La ricercatrice ha ipotizzato che il meccanismo che lega il glifosato alle patologie risiede nella capacità che ha quest’ultimo di agire come un omologo dell’aminoacido che codifica la glicina, penetrando nella proteina e di fatto sostituendolo. Questo meccanismo provoca un accumulo di questa sostanza in tutto l’organismo, provocando fenomeni di tossicità e diverse disfunzioni.

Per contenere gli effetti di questa dirompente notizia e consentire all’industria alimentare di continuare a utilizzare grano importato (di solito a prezzi ultra competitivi), le autorità hanno innalzato i limiti di residuo del principio attivo presenti nei cereali, portandoli a valori 100/200 volte superiori a quelli consentiti per le verdure.

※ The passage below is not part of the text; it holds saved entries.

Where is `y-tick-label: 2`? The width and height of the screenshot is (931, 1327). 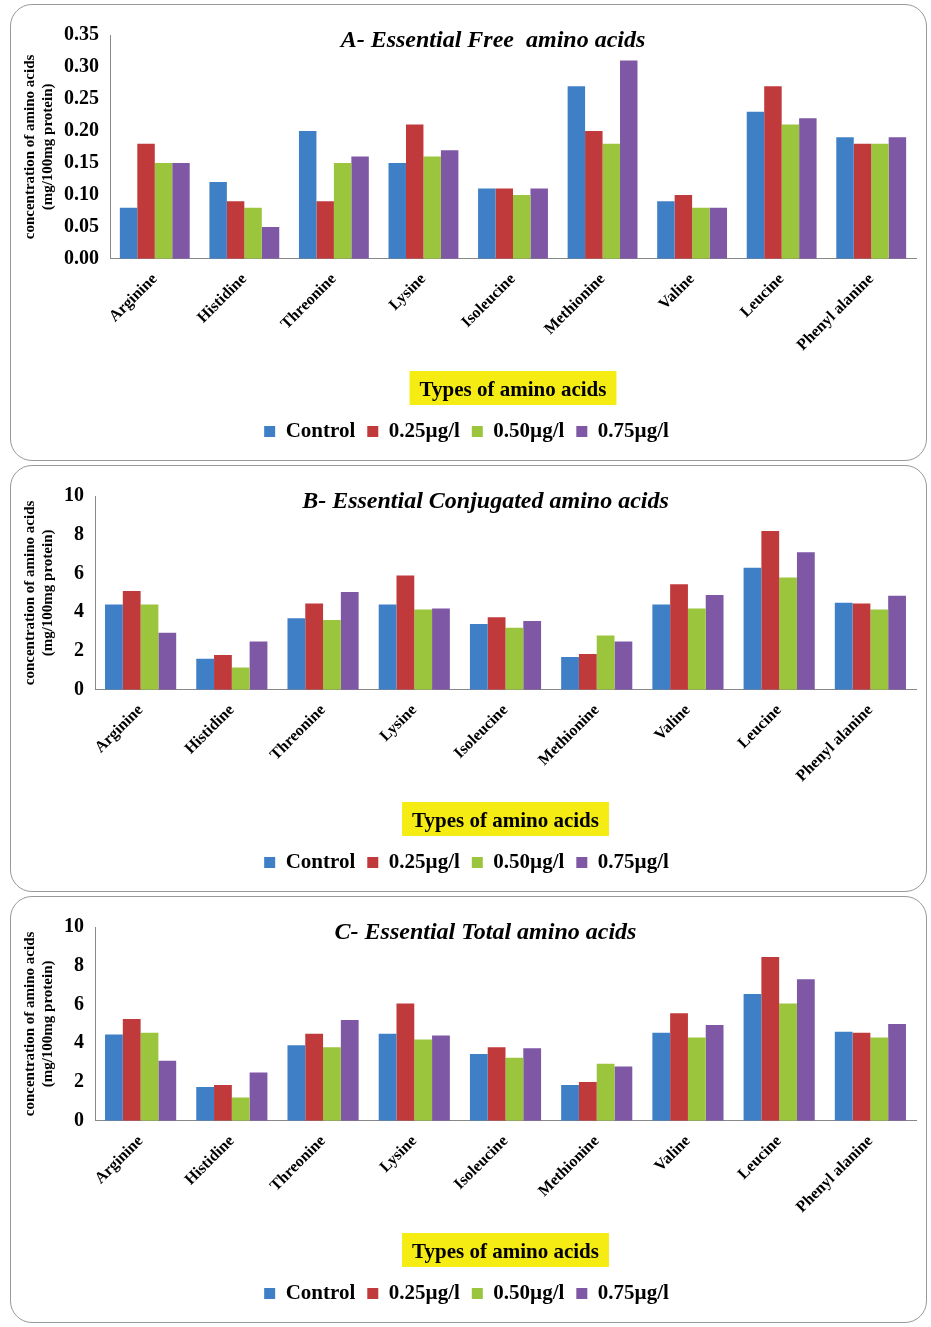
y-tick-label: 2 is located at coordinates (79, 650).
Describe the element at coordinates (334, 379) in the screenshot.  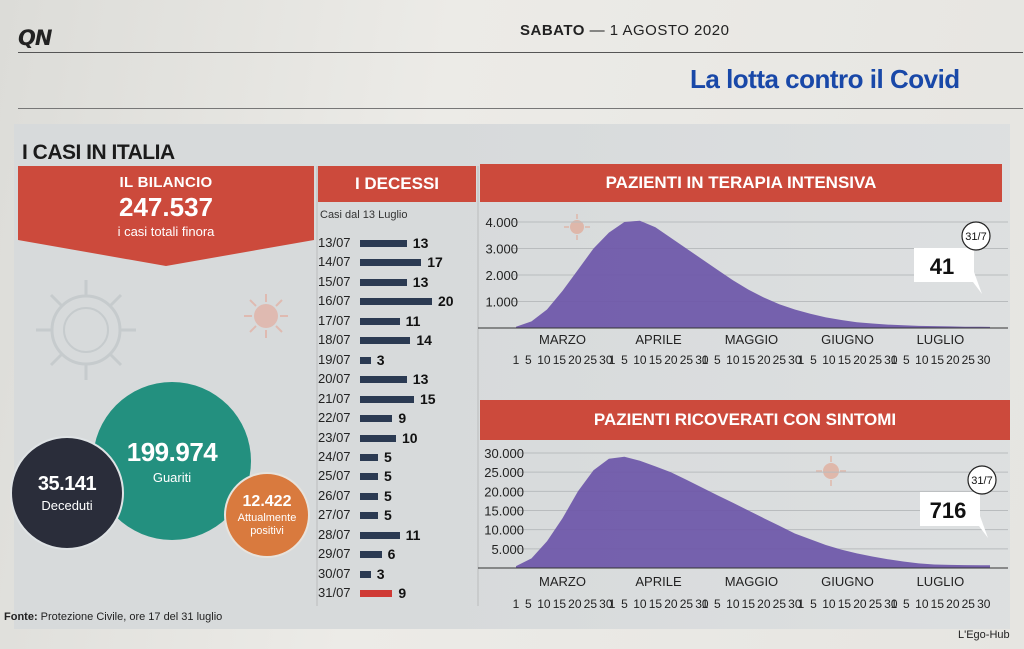
I see `decessi-date: 20/07` at that location.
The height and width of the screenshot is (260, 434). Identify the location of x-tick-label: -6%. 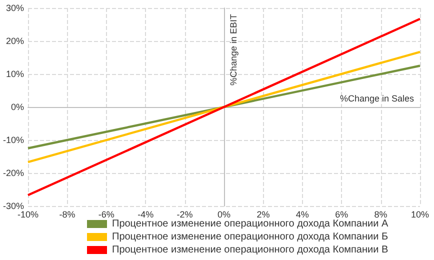
(106, 215).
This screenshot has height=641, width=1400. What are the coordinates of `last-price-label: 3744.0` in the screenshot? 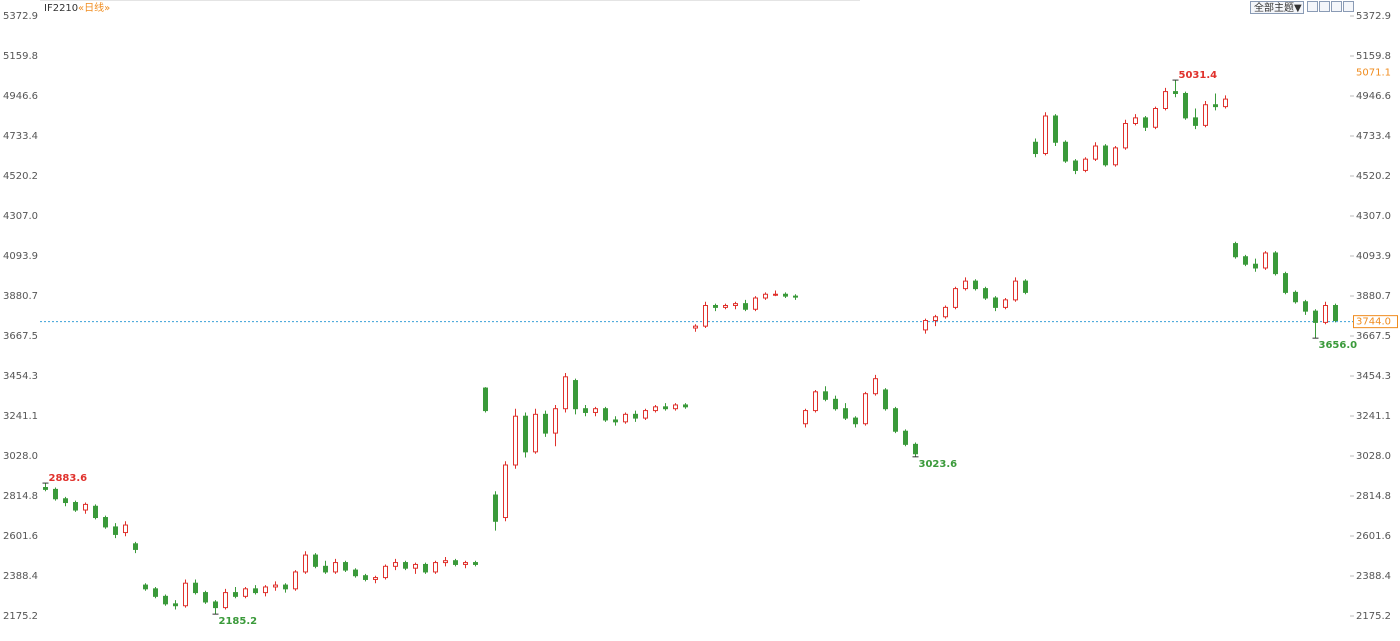 It's located at (1374, 322).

L’AIRC ha classificato il glifosato come probabile cancerogeno e secondo questa indicazione si dovrebbe procedere al divieto assoluto di utilizzo, indipendentemente da ogni limite di tolleranza.

Per evitare allarmi ingiustificati, in mancanza di indicazioni scientifiche univoche, occorrerebbe semplicemente rifarsi al principio di precauzione che è citato nell’articolo 191 del Trattato sul funzionamento dell’Unione europea (UE), che recita: “… nel caso in cui i dati scientifici non consentano una valutazione completa del rischio, il ricorso a questo principio consente, ad esempio, di impedire la distribuzione dei prodotti che possano essere pericolosi ovvero di ritirare tali prodotti dal mercato”.

Buon senso e precauzione. Non si muore (o ci si ammala) di solo Covid.